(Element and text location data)
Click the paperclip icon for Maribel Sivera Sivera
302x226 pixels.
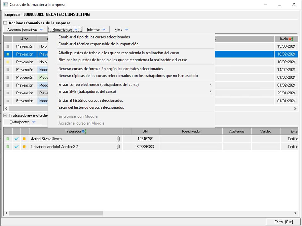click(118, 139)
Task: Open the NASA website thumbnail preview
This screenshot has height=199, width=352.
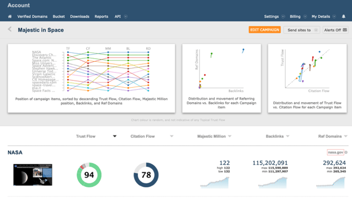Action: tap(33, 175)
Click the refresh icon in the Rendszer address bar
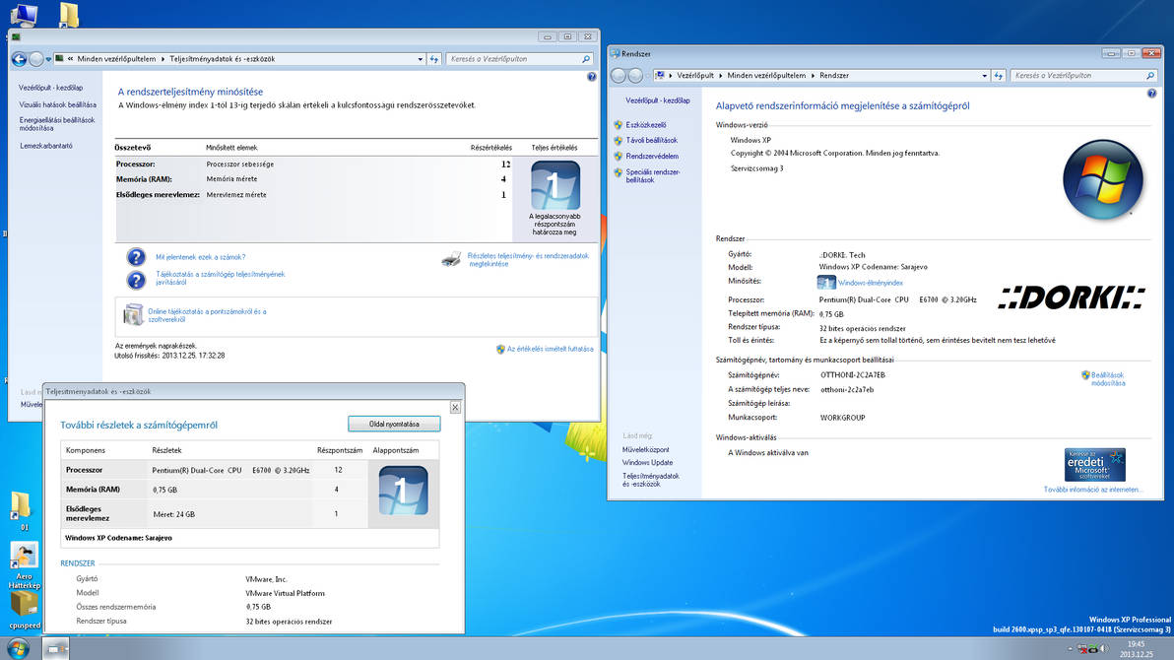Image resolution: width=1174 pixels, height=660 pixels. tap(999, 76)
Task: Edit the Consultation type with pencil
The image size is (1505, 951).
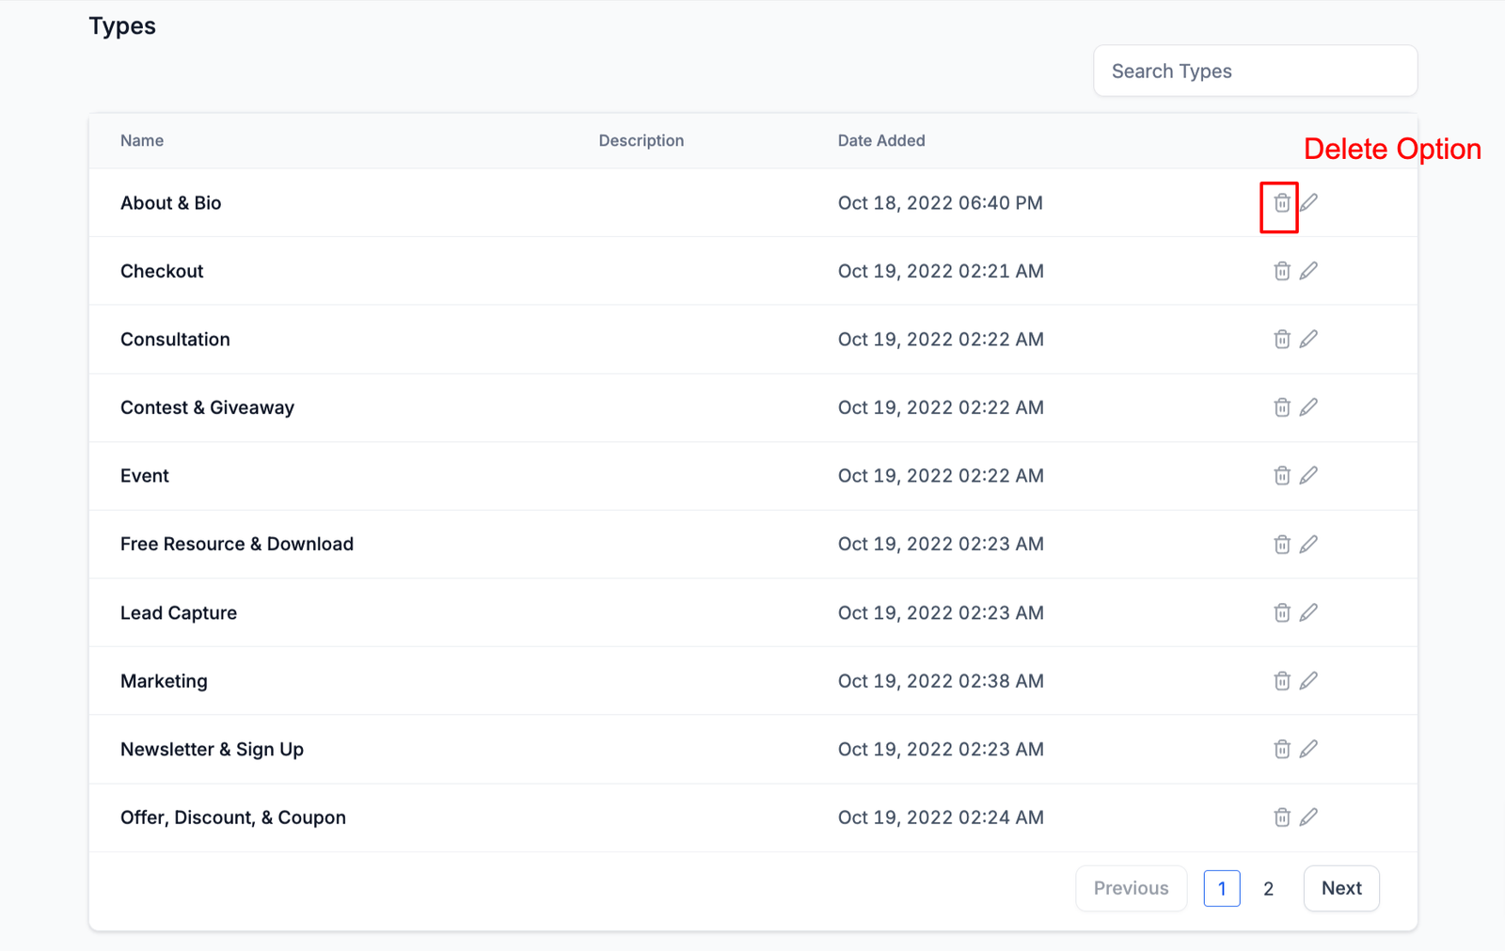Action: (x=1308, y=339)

• WRITTEN INSTRUCTION: Count the lines in the material above that contain the string "Task", and reply with the number alone.

• SOLVED EXERCISE: 2